De ces 32,1 millions, 7 millions ont déjà été investis en 2015 pour la mise à jour de plusieurs terrains de baseball et 11 millions seront consacrés cette année. Les quelque 15 millions restants serviront à identifier deux pôles régionaux où seront construits les deux terrains de calibre international.

Le maire estime qu’après avoir investi beaucoup d’argent dans d’autres sports au cours des dernières années, le baseball avait un peu été laissé pour compte. C’est pourquoi il a mis en place cette politique. « Je pense que c’est un outil de développement qui manquait à Montréal, a-t-il dit. Tous les sports sont importants. On a mis des dizaines de millions dans les terrains de soccer, dans les arénas, dans les terrains de tennis. On va même construire un terrain de rugby. Ce n’est pas rien : on investit 32,1 millions. »

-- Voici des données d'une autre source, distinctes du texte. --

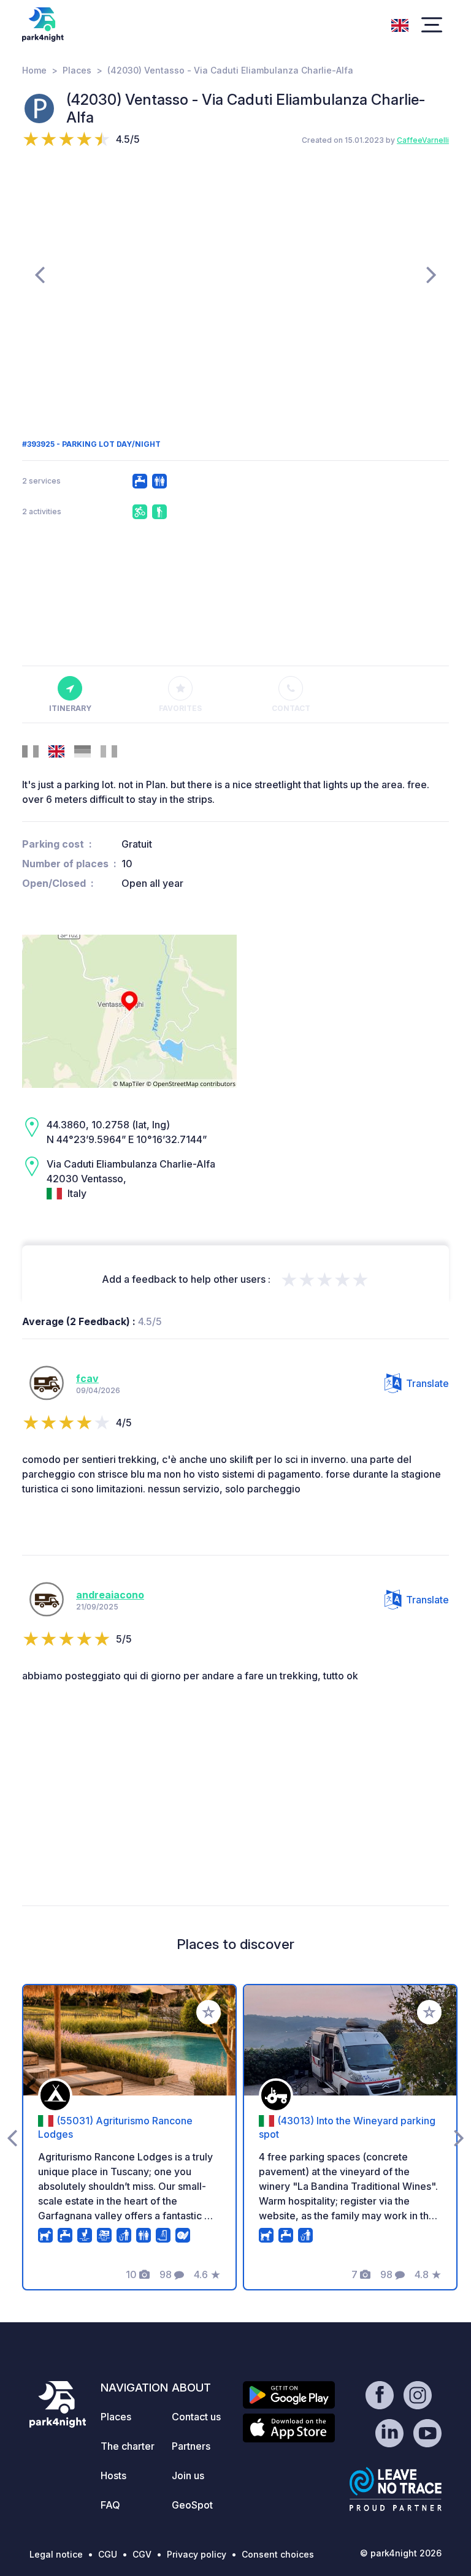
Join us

Cette politique servira par ailleurs également au projet à long terme de ramener le baseball majeur à Montréal. Coderre estime que développer l’intérêt pour le baseball « du bas vers le haut » ne pourra qu’aider Montréal quand une expansion ou une relocalisation aura lieu. « Ça fait partie de la stratégie, a souligné le maire. Il faut entretenir la flamme et démontrer notre amour du baseball. Le baseball, c’est beaucoup plus que le retour des Expos. Il s’agit aussi de démontrer que cet outil de développement formidable forme notre jeunesse, amène des passions et développe des joueurs qui peuvent arriver à devenir des joueurs professionnels. »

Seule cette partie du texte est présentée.